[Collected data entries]
☆ ☆ ☆ ☆
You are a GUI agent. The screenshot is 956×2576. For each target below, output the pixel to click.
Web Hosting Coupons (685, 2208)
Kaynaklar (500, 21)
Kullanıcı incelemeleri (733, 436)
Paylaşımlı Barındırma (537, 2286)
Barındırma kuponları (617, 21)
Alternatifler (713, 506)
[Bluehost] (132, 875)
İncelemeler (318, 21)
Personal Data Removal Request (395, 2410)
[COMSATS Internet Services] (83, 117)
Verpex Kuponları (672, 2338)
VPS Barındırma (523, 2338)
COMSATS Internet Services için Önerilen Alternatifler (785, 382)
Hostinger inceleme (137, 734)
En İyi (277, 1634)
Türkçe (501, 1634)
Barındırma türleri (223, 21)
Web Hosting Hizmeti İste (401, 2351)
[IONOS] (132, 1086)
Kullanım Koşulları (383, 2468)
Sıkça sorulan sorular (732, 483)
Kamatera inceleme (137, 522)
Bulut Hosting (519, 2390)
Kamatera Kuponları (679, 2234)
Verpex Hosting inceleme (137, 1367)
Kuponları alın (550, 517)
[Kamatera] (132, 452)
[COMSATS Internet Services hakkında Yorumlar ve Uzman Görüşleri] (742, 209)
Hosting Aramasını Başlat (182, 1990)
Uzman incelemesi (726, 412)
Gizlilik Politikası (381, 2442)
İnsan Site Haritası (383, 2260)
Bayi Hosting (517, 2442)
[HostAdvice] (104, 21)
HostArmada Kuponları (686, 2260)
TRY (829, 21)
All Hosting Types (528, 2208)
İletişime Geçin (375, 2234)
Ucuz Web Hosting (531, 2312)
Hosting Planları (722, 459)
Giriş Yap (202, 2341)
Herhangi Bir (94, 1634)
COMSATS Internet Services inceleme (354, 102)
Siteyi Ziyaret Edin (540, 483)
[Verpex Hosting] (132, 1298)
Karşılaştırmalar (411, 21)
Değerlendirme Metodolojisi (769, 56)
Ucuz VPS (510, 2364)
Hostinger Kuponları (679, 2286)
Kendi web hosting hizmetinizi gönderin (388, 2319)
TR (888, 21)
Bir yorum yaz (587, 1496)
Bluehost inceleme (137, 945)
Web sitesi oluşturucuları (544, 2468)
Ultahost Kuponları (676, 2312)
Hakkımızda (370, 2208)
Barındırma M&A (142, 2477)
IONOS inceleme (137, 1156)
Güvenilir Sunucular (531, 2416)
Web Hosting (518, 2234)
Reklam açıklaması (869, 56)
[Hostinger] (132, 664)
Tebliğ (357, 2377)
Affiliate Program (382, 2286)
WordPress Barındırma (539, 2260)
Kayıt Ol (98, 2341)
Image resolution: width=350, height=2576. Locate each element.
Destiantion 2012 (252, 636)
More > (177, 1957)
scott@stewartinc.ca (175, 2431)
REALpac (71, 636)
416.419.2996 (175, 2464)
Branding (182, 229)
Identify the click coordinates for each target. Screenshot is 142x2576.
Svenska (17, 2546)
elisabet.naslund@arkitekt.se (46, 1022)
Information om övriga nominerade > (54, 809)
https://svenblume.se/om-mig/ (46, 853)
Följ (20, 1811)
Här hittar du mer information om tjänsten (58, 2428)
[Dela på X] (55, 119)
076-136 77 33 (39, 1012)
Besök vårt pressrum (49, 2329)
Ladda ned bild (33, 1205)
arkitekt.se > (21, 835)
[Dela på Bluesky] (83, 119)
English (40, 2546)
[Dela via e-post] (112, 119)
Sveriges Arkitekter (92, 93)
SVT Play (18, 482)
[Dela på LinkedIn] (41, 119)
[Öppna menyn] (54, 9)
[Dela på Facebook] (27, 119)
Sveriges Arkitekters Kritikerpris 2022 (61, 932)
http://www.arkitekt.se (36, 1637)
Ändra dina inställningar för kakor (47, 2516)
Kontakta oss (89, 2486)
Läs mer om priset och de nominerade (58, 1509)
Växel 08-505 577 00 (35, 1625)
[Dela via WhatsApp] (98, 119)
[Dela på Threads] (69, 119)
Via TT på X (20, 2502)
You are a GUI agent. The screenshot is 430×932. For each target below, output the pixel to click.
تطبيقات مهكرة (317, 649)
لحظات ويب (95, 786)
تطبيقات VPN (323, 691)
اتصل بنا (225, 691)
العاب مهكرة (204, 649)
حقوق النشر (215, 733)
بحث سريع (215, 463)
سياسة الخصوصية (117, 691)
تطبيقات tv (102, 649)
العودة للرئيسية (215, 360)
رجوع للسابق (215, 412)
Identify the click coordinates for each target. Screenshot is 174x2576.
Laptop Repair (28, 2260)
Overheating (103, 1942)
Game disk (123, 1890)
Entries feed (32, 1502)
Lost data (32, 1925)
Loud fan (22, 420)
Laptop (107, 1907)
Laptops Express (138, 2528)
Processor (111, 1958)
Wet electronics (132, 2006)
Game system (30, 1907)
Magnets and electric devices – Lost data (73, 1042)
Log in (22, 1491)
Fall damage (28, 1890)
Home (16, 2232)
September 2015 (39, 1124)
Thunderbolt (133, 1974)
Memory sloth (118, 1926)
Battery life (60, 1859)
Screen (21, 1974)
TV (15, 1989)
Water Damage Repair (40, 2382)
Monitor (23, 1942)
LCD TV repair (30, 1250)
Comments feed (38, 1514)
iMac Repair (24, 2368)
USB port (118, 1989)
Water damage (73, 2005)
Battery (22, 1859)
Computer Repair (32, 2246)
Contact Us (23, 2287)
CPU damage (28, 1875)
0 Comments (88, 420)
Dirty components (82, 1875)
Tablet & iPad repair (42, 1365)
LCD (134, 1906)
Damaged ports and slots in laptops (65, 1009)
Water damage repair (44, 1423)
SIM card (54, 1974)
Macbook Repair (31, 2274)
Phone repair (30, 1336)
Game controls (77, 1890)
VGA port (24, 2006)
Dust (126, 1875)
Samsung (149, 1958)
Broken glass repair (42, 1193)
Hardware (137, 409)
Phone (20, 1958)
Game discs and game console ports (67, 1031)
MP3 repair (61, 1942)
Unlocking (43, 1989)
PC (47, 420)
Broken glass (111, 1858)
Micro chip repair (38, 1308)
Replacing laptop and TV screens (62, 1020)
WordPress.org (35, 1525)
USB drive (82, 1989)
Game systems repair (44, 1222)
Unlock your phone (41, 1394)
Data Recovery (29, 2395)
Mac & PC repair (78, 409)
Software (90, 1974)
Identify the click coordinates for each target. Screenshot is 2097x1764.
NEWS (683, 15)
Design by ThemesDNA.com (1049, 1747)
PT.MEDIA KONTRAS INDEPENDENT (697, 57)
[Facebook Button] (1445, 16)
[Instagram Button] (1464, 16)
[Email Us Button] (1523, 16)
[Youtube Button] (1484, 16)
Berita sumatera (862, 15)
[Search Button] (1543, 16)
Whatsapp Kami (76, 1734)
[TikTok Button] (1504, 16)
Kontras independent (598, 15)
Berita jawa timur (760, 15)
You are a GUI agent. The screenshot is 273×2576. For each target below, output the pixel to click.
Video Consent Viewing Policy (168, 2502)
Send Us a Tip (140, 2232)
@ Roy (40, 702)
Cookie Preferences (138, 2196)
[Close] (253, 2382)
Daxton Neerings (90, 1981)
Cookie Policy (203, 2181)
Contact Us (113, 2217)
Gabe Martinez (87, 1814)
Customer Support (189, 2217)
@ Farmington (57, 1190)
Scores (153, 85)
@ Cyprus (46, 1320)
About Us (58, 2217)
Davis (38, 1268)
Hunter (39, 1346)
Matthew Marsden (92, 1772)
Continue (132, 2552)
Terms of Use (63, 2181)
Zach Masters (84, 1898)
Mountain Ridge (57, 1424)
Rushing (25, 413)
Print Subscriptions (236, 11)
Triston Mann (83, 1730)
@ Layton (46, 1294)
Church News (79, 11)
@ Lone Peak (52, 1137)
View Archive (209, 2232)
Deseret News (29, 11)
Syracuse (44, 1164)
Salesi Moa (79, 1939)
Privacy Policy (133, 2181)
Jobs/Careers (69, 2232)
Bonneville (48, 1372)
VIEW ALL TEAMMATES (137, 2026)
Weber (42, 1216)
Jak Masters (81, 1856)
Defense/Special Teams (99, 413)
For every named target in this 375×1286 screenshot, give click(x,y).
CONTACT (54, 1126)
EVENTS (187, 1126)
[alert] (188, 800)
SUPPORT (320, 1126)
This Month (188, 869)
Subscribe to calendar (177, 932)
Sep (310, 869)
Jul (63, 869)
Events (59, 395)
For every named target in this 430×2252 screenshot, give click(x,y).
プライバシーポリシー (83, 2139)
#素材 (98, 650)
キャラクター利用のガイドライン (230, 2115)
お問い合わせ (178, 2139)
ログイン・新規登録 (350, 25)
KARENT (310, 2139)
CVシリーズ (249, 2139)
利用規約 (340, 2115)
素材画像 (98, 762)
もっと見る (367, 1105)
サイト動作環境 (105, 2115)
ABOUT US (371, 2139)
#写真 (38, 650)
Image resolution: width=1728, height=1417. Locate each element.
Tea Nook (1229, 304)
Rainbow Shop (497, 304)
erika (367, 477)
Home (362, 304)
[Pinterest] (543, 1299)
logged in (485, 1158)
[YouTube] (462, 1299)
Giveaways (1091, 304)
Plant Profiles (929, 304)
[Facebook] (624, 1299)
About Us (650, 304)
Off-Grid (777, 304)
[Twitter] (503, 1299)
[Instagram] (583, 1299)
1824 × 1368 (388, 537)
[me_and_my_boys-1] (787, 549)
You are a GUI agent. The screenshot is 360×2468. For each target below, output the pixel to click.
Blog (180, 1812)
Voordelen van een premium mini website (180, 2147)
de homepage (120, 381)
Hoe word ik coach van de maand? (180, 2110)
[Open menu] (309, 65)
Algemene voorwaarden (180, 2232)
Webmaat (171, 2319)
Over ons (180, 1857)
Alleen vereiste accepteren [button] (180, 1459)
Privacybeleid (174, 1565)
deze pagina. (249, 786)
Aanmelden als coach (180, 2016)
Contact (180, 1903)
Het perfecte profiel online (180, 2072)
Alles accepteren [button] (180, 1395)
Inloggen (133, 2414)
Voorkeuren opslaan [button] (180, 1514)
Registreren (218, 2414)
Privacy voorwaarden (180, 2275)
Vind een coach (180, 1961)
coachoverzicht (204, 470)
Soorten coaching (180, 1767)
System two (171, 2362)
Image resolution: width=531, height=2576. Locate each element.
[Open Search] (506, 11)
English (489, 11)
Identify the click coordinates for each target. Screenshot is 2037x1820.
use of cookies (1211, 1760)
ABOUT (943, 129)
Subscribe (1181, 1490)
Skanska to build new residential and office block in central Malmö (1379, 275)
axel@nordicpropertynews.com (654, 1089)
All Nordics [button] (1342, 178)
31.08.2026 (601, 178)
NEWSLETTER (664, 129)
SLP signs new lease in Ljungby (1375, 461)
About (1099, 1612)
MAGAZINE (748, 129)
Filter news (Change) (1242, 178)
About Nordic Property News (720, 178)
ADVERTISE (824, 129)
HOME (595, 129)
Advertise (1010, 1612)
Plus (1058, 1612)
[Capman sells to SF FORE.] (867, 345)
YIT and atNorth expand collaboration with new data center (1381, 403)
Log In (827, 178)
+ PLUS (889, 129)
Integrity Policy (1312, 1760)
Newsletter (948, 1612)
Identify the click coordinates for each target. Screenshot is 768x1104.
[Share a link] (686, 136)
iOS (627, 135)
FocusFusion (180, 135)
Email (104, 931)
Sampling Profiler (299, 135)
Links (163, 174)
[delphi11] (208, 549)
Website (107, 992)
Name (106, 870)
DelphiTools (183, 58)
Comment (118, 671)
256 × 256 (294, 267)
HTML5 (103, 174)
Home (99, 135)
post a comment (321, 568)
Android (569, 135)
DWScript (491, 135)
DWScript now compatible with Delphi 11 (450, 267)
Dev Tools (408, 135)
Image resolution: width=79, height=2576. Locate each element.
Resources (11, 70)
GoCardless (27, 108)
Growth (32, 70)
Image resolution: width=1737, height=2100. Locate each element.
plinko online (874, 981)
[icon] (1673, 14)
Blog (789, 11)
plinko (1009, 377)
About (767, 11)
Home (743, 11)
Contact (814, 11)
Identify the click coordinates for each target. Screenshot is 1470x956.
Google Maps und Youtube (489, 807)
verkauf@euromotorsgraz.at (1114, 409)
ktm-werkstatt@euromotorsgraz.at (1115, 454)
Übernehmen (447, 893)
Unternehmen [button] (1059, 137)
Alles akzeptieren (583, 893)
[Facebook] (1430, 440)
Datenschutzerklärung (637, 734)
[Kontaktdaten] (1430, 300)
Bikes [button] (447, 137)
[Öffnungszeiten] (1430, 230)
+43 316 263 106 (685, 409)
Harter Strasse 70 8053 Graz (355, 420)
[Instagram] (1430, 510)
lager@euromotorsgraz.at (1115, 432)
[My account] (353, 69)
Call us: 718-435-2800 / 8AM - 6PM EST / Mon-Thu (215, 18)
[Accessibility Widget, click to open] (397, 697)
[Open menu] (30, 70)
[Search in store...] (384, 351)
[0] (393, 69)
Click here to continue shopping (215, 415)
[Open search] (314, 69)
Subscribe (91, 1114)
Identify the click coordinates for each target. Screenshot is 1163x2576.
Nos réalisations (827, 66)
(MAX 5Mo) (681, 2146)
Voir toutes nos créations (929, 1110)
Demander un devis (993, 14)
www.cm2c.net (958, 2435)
☆ ☆ ☆ ☆
Task description
All that should be written out is the stretch of lines above between the one holding "About Us (58, 2217)" and the one holding "View Archive (209, 2232)", inclusive, exactly as given.

Response
About Us (58, 2217)
Davis (38, 1268)
Hunter (39, 1346)
Matthew Marsden (92, 1772)
Continue (132, 2552)
Terms of Use (63, 2181)
Zach Masters (84, 1898)
Mountain Ridge (57, 1424)
Rushing (25, 413)
Print Subscriptions (236, 11)
Triston Mann (83, 1730)
@ Layton (46, 1294)
Church News (79, 11)
@ Lone Peak (52, 1137)
View Archive (209, 2232)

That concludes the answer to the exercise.